Purpose: The system xC- transporter is upregulated in cancer cells in response to oxidative stress (OS). 5-[18F]fluoroaminosuberic acid ([18F]FASu) has been reported as a novel positron emission tomography (PET) imaging agent, targeting system xC-. The goal of this study was to evaluate the utility of [18F]FASu in monitoring cellular response to diethyl maleate (DEM) and radiation-induced OS fluctuations.
Procedures: [18F]FASu uptake by breast cancer cells was studied in correlation to OS biomarkers: glutathione (GSH) and reactive oxygen species (ROS), as well as transcriptional and translational levels of xCT (the functional subunit of xC-). System xC- inhibitor, sulfasalazine (SSZ), and small interfering RNA (siRNA) knockdown were used as negative controls. Radiotracer uptake was evaluated in three breast cancer models: MDA-MB-231, MCF-7, and ZR-75-1, at two-time points (1 h and 16 h) following OS induction. In vivo [18F]FASu imaging and biodistribution were performed using MDA-MB-231 xenograft-bearing mice at 16 and 24 h post-radiation treatment.
Results: [18F]FASu uptake was positively correlated to intracellular GSH and SLC7A11 expression levels, and radiotracer uptake was induced both by radiation treatment and by DEM at time points longer than 3 h.
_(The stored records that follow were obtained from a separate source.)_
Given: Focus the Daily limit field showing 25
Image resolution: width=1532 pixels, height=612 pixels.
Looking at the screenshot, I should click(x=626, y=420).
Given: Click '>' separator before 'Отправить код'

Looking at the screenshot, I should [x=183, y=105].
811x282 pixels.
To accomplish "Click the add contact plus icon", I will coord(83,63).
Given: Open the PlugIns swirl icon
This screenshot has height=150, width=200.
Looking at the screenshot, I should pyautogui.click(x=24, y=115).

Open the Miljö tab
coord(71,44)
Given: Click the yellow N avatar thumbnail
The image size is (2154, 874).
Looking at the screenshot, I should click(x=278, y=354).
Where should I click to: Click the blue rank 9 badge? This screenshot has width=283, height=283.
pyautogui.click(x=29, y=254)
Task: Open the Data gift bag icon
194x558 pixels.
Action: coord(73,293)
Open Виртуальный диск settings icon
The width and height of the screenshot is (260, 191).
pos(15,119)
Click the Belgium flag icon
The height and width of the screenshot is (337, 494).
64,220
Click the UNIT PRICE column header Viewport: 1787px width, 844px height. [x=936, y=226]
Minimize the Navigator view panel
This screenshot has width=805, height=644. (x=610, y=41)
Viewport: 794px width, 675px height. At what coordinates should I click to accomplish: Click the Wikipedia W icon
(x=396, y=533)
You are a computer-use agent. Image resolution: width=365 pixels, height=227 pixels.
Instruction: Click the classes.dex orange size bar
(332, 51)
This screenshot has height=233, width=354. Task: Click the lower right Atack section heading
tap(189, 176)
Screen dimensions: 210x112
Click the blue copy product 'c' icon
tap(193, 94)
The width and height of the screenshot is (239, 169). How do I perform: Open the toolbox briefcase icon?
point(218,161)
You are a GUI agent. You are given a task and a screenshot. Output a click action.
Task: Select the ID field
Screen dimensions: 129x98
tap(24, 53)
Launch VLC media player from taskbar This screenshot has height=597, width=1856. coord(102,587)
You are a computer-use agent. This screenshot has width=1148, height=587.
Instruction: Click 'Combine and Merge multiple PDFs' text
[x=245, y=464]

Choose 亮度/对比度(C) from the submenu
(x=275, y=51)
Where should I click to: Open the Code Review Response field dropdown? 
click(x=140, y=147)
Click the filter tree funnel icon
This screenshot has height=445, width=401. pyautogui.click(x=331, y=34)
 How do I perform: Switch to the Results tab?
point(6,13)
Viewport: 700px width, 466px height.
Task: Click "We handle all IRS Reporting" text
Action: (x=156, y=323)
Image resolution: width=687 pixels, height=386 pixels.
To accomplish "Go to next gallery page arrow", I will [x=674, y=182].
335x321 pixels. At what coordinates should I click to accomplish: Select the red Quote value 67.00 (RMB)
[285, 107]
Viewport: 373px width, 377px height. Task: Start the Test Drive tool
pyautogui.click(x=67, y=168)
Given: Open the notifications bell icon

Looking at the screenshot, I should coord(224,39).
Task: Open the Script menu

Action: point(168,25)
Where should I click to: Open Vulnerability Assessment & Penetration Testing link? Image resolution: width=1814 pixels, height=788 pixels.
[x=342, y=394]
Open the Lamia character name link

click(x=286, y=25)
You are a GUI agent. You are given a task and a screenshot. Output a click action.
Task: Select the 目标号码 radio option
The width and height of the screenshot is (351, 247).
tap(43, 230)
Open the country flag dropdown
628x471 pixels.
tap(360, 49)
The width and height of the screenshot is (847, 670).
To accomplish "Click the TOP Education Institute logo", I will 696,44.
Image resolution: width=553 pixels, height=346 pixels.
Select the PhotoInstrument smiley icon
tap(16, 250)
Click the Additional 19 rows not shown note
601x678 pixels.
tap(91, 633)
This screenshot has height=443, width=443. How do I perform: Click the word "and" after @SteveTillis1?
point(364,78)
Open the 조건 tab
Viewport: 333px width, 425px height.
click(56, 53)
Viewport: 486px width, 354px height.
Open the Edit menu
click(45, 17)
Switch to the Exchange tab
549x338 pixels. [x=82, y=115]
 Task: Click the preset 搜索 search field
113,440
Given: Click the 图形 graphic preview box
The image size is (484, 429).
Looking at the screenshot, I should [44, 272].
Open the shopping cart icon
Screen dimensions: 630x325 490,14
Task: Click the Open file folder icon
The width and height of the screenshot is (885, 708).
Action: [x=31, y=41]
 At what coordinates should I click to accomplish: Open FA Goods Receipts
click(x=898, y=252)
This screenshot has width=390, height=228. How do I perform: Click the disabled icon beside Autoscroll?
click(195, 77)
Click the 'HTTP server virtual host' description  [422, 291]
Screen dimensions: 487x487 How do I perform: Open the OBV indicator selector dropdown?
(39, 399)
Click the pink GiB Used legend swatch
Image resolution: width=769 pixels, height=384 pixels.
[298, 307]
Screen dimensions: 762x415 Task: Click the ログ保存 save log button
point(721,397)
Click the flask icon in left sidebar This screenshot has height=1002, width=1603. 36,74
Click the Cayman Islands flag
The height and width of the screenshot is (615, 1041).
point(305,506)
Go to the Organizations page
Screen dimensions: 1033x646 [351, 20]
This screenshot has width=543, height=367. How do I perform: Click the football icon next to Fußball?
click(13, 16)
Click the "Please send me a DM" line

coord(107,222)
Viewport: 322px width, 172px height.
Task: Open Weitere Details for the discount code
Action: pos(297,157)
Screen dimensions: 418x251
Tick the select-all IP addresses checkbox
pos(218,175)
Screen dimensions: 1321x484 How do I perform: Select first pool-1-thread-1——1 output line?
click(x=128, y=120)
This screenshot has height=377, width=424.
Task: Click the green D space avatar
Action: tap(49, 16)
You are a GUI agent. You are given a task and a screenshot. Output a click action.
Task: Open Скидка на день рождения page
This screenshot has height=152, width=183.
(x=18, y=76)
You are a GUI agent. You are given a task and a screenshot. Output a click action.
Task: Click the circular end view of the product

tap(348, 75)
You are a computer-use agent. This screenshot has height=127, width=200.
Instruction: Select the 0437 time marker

In an in vivo setting, there was no statistically significant uptake difference between irradiated and control tumors.
Conclusion: [18F]FASu is a specific system xC- PET radiotracer and as such it can be used to monitor system xC- activity due to OS. As such, [18F]FASu has the potential to be used in therapy response monitoring by PET. Further optimization is required for in vivo application.
Keywords: Breast cancer; Cystine transporter; FASu; Glutathione; Oxidative stress; Positron emission tomography; Radiation therapy.